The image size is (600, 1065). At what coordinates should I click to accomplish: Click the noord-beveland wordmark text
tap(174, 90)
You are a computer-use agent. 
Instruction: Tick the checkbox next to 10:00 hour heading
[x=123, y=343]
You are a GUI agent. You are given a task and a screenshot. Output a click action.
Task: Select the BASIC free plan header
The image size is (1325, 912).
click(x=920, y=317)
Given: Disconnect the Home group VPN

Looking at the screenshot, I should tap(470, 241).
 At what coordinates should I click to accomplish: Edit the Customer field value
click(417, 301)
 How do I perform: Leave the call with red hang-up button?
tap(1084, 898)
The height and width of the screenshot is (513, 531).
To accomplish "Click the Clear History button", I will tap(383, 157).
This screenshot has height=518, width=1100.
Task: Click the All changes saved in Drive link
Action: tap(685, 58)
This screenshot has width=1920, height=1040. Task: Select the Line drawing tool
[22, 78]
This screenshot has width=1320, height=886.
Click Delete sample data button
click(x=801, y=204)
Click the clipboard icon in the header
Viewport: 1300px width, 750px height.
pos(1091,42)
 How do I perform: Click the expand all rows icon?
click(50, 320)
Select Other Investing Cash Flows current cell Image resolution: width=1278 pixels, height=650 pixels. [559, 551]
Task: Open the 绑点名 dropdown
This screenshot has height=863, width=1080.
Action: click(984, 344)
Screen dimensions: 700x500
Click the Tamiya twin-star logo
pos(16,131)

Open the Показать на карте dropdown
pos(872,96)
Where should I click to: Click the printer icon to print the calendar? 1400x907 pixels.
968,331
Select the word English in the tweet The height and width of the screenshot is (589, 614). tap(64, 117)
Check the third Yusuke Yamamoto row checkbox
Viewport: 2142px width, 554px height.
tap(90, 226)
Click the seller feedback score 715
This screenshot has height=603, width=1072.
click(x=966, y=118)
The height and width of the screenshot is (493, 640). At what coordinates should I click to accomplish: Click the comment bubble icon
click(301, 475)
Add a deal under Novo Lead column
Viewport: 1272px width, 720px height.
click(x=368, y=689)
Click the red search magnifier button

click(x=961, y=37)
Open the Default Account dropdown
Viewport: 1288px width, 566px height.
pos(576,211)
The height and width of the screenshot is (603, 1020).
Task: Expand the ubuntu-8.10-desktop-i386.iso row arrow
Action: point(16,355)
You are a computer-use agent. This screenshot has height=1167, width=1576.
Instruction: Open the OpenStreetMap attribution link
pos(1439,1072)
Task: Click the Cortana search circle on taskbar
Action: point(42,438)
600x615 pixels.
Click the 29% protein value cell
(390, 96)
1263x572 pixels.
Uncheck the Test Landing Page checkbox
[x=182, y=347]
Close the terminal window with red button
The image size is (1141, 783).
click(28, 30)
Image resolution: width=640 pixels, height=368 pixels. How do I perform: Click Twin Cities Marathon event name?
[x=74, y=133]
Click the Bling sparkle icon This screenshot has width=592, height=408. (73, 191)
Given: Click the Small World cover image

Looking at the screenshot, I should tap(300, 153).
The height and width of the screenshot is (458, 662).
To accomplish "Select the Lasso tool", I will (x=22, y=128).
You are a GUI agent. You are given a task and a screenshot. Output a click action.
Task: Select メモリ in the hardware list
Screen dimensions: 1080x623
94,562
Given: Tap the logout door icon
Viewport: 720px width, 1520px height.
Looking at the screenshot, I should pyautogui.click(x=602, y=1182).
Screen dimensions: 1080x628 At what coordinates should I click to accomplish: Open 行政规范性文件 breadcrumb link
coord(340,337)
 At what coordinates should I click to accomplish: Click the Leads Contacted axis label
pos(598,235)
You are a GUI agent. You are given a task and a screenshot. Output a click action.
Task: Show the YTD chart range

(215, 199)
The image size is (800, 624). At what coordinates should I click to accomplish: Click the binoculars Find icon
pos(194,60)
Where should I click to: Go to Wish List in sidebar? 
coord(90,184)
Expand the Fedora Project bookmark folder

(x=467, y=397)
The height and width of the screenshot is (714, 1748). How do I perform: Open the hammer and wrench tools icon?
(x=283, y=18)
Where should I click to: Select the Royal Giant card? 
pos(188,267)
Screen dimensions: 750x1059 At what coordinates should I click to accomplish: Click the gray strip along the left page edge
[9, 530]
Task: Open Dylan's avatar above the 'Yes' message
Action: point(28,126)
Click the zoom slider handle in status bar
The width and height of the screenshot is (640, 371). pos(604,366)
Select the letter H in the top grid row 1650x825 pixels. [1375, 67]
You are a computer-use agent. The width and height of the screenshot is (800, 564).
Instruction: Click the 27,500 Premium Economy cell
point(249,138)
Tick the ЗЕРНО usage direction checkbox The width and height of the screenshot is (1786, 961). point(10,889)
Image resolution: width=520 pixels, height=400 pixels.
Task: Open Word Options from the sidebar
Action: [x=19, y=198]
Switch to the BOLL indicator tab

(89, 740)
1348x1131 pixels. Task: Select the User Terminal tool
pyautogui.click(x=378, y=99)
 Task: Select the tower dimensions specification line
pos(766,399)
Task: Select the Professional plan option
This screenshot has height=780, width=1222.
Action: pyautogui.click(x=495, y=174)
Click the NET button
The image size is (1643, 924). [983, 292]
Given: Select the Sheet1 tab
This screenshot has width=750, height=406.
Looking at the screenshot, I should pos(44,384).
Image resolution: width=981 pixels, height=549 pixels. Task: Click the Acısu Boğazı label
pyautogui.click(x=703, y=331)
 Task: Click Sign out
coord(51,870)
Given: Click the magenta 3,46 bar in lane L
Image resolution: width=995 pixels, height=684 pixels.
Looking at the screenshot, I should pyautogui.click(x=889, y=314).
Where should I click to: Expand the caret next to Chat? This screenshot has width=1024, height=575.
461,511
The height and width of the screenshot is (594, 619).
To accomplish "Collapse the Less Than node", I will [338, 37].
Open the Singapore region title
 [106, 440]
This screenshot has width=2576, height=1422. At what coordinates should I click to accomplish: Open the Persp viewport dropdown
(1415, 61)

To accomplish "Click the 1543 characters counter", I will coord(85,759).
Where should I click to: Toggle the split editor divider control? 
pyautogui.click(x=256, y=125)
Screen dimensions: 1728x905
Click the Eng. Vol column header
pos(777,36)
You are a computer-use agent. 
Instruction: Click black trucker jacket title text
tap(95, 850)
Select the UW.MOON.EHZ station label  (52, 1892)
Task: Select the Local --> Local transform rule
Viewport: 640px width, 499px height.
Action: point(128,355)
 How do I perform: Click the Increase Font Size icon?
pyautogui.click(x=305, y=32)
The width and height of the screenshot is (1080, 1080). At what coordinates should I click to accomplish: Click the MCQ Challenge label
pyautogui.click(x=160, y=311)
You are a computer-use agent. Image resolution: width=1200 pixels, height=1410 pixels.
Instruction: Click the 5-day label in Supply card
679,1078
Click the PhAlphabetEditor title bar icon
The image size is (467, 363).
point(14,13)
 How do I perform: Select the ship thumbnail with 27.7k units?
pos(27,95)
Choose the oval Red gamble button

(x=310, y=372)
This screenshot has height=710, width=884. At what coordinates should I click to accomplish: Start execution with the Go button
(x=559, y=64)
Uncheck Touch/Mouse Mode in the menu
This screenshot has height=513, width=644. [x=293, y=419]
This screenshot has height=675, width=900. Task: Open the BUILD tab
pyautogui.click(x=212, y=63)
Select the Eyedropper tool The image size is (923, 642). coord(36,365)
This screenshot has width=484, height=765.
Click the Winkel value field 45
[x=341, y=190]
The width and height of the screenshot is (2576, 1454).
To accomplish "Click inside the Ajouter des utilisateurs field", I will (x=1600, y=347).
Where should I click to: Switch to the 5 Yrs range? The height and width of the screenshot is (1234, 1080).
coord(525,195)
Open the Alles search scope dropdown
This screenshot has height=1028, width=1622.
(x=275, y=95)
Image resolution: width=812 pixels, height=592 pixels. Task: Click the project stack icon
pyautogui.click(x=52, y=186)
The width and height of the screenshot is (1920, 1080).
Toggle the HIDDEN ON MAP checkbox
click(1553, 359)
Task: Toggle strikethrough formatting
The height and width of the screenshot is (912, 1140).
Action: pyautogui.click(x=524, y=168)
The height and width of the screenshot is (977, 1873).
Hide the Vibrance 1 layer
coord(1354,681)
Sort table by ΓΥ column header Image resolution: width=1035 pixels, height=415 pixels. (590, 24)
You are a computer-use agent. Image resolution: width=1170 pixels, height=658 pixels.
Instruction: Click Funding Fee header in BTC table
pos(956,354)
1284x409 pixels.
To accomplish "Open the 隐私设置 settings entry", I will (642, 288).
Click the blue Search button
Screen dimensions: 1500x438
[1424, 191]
= = = = =
▸ WHAT IS EXPECTED
Please return every line in the data that includes the string "plan".

▸ ANSWER SECTION
Task: Select the BASIC free plan header
Task: Select the Professional plan option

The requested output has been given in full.